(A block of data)
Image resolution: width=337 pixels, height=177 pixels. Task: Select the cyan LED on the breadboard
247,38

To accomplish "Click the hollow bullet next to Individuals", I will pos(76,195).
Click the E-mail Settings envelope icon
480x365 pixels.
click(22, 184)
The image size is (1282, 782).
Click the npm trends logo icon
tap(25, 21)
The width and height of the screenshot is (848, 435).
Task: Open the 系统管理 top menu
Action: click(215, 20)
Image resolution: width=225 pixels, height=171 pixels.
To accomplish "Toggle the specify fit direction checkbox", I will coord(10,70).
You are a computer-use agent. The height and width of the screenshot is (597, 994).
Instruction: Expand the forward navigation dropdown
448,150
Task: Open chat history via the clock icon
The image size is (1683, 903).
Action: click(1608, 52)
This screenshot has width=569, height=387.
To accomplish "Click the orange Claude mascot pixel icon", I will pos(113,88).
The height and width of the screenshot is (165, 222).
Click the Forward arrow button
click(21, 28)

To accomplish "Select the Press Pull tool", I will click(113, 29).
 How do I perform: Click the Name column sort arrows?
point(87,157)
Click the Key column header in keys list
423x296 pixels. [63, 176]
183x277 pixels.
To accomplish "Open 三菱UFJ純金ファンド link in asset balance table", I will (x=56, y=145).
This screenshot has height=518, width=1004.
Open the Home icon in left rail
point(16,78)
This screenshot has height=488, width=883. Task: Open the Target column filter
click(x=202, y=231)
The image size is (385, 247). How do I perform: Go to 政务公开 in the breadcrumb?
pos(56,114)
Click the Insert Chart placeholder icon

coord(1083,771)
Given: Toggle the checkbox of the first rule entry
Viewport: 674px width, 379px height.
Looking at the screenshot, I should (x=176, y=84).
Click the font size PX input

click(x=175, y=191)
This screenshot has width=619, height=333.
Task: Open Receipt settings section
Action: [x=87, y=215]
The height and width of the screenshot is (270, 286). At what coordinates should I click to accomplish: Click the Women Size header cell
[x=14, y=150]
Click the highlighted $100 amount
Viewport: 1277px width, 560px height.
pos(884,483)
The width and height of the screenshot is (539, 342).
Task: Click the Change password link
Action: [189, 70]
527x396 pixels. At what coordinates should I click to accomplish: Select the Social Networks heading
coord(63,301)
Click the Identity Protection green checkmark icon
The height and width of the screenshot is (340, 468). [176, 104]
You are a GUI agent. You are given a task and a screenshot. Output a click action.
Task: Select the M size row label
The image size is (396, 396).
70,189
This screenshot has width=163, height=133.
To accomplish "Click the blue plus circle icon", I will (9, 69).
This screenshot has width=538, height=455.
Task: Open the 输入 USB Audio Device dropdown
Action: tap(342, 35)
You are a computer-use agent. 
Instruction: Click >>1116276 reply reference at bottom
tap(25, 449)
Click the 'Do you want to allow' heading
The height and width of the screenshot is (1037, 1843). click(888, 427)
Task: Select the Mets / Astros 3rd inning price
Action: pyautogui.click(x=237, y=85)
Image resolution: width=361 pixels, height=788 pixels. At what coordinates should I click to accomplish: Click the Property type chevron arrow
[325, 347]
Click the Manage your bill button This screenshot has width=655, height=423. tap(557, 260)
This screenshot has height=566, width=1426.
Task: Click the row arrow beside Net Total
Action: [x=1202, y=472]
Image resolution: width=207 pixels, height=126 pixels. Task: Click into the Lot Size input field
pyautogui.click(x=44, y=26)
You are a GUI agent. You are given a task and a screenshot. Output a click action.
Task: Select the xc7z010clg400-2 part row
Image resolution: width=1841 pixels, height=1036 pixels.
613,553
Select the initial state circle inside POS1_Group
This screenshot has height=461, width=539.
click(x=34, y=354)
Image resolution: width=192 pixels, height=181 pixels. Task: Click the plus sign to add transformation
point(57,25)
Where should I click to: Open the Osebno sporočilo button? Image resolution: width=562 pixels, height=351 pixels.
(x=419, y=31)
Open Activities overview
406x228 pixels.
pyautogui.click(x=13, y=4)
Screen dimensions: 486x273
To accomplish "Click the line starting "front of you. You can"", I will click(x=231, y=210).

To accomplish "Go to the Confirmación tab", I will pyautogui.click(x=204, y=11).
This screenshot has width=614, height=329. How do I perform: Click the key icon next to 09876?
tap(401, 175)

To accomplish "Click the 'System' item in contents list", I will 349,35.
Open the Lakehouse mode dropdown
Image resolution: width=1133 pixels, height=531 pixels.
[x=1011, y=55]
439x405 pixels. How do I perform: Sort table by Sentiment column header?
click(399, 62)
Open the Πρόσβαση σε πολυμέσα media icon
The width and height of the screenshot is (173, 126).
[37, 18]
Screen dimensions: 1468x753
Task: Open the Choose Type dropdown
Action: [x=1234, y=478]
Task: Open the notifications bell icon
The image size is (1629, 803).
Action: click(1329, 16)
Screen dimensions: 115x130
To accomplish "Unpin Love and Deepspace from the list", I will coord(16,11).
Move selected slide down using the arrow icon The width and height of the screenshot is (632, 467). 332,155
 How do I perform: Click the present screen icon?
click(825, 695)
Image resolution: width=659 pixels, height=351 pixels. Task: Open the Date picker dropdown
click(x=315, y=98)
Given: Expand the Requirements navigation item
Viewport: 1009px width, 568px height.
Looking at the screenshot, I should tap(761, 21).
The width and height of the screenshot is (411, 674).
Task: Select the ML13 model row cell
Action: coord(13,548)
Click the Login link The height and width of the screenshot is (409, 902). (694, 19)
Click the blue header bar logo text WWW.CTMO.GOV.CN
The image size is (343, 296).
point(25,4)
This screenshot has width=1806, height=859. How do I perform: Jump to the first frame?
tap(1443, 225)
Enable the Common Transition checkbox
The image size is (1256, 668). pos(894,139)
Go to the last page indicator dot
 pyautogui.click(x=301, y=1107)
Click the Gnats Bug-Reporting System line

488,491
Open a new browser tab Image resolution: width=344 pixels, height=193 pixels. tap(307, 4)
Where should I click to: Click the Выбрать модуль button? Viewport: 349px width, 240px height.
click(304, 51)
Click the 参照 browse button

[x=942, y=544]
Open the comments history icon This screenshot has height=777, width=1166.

INSTRUCTION: How many lines of the data above contain the string "agent"? Reply with the number alone.

WRITTEN ANSWER: 4